Je l'avais promise, la voici : la critique des Chroniques d'un amateur de sciences de Bruno Latour (Presses des Mines de Paris, 2006). Ce livre est un recueil de nombreuses chroniques écrites entre 1997 et 2001 pour le magazine La Recherche. Les sujets sont variés et Latour commente tour à  tour des livres nouvellement parus, des débats d'actualité, des faits divers d'où il tire de profondes réflexions (comme l'affaire de l'homme de Kennewick ou celle de la cause de la mort de Ramsès II) et des points conceptuels sur la sociologie des sciences.

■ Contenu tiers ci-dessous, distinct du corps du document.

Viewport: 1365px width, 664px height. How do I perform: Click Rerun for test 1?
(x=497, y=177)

C'est ainsi que l'on apprend comment on peut "rater une découverte", comment l'article fondamental d'Alan Turing n'a rien perdu de son caractère iconoclaste, comment la Suisse se livra à  une expérience grandeur nature de démocratie scientifique lors de la "votation" sur le moratoire sur les OGM, comment la "réaction brune" vient contrer les mouvements "verts" ou comment des académiciens qui discutent de l'action des vers de terre livrent en fait une vraie bataille de "politique des sols". Latour convoque un sacré Barnum pour nous parler des sciences, de ceux qui la font et des sujets récalcitrants qu'ils étudient : spécialistes du prion, éleveurs de la Creuse, amérindiens du Canada, fonctionnaires chargés de l'Europe, cadre institutionnel et juridique de la Navy, pénicilline qui peut-être aussi bien un "désherbant" bactérien qu'un agent thérapeutique. Et Latour, tout à  son aise, cite aussi bien les Annales des ponts et chaussées que les Archives de philosophie du droit, Ecologie politique ou… Paris match !

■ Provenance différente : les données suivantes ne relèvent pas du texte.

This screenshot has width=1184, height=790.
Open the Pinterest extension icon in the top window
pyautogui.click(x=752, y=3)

Bref c'est un peu comme si Latour tenait un blog. Alors forcément, on est frustré qu'il n'en tienne pas réellement un et que tout s'arrête ainsi, à  la fin 2001… Mais il reste ce livre, excellente introduction aux concepts et style de Latour pour le grand public. Moins cher encore, plus destiné aux chercheurs et scientifiques, le petit volume paru chez Inra éditions (Le métier de chercheur : regard d'un anthropologue, 2001) est également recommandable.